Were “Black Republican Proclivities” at play in Clear Spring?

Posted on October 14, 2009 by


Before I start with the article, I thought that I should point out… the Hagerstown Mail was a pro-secession publication, unlike Hagerstown’s Herald of Freedom and Torch Light. Apparently, the Mail, seeing all the talk (examples here and here) of strong Unionism in Clear Spring, thought that the town’s strong leanings toward Union might be influenced by one of the town’s rather prominent people… Lewis P. Fiery (a brother, by the way, of William Fiery, the future captain of Co. B of Cole’s Cavalry). More importantly, they suggested that Fiery was a “Black Republican.” Someone with the Hagerstown HF&TL objected, and made some good points (and some unanticipated). This is from the Feb. 6, 1861 edition of the HF&TL:

The Mail charges LEWIS P. FIERY, Esq., with Black Republican proclivities, and yet he and his father [Henry Fiery, Jr] have lost some thousands of dollars worth of Slaves, who made their escape to the Free States and Canada within recent years. Mr. FIERY is an ardent friend of the Union because he knows, as does every other well-informed man, that the slave interest in Maryland will be wholly destroyed if the Union should be finally dissolved. The most ultra Southern men in our midst are those who do not own a cent’s worth of slavery property, although some of them are abundantly able to possess themselves of thousands of dollars worth of it. They are, therefore, non-slaveholders from choice – not necessity – and should pluck the beam from their own eyes before they prate so lustily about the mote in the eyes of others.

Now… this little article offers some interesting challenges to modern thinking (at least in some) about the Union, the Confederacy, and the threatened longevity of the institution of slavery.

First, I’m going to spoil one thing (or make something more clear) by pointing out that another article (later, in early May) stated that, out of the Clear Spring District, there were only two votes for Abraham Lincoln. Though it doesn’t suggest who casts those votes, I don’t think Lewis Fiery and his father were the ones who voted in that way (frankly, I think it would have been at least three votes if the Fiery men were the ones… William Fiery being the potential third vote in such a scenario). From what I understand (though I need to do some additional research on this), the area, and even Washington County, leaned much more toward Constitutional Union Party Candidate John Bell, so “Black Republicanism” wasn’t the factor at hand. To me, it sounds as if the Mail was trying to stir the pot in an effort to influence more locals in favor of secession.
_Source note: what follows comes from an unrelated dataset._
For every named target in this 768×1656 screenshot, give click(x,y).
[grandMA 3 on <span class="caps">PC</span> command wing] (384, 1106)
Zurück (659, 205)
That said, it’s interesting to see the manner in which the author of this article specified that slaveholder interests were at stake in the crisis, and yet, the slaveholders felt that the institution would be best protected by looking-out for the Union. Was this a matter of “seeing the writing on the wall,” that the slaveholders of the deeper South who supported secession didn’t have a chance at winning a war? I’m not sure that’s it. Therefore, does this article reflect that these western Maryland slaveholders and non-slaveholders alike (though Washington County was a diminishing culture of slaveholding, it was still a culture in which slaves were a recognized part), realized that secession expedited emancipation far quicker than they hoped and brought with it an immediate impact on finances as opposed to a slow and gradual impact which would be much easier, not only on those who had invested in slaves, but the entire community? I think this has more weight behind it. I say this because, gradual emancipation was already occurring in Washington County.* You might recall, I mentioned in one of my posts from a while back that even my Moore ancestors in the Clear Spring area had ceased being slaveholders sometime after the death of my fourth great grandfather, James Draden Moore, in 1840. It looks like these folks sympathized, to some degree, with the deeper South regarding their beliefs/concerns over the impact that Abraham Lincoln might have on slavery. With the issue of secession being thrust upon the country, financial loss resulting from expedited emancipation seemed imminent. Even so, these western Marylanders weren’t so eager to forsake the Union in the interests of maintaining financial stability… or at least it seems.

*In Washington County, the number of free blacks had grown larger than the number of slaves by 1860, and the number of slaves had declined. In 1860, there were 1,677 free blacks as opposed to 1,435 slaves. In 1850, there were 1,828 free and 2,090 slaves. Of course, there is a factor behind the number of slaves that is missed if taking the number by itself. There was a practice, especially among Dunkers in Washington County, of buying slaves and either setting them free or holding them to an indenture of approximately seven years before they were freed. The “holding as indenture” part was also a time of education and skills-building in preparation for freedom. There is some great information about this, and a general discussion of slavery in Washington County found in Too Afraid To Cry, by Kathleen Ernst.